# leetcode\_920

Your music player contains N different songs and she wants to listen to L (not necessarily different) songs during your trip. You create a playlist so that:

Every song is played at least once A song can only be played again only if K other songs have been played Return the number of possible playlists.
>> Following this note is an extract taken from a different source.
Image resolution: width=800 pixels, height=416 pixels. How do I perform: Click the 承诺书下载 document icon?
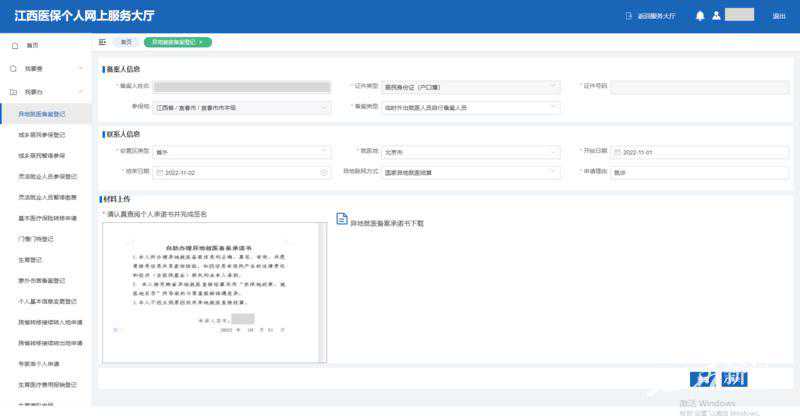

As the answer can be very large, return it modulo 10^9 + 7.

Example 1:

Input: N = 3, L = 3, K = 1 Output: 6 Explanation: There are 6 possible playlists. \[1, 2, 3], \[1, 3, 2], \[2, 1, 3], \[2, 3, 1], \[3, 1, 2], \[3, 2, 1]. Example 2:

Input: N = 2, L = 3, K = 0 Output: 6 Explanation: There are 6 possible playlists. \[1, 1, 2], \[1, 2, 1], \[2, 1, 1], \[2, 2, 1], \[2, 1, 2], \[1, 2, 2] Example 3:

Input: N = 2, L = 3, K = 1 Output: 2 Explanation: There are 2 possible playlists. \[1, 2, 1], \[2, 1, 2]

Note:

0 <= K < N <= L <= 100

## Solutions

1. **dynamic programming**
2. from the official answer
3. `dp[i][j]` represents the number of play lists with length of `i` and contains `j` unique songs.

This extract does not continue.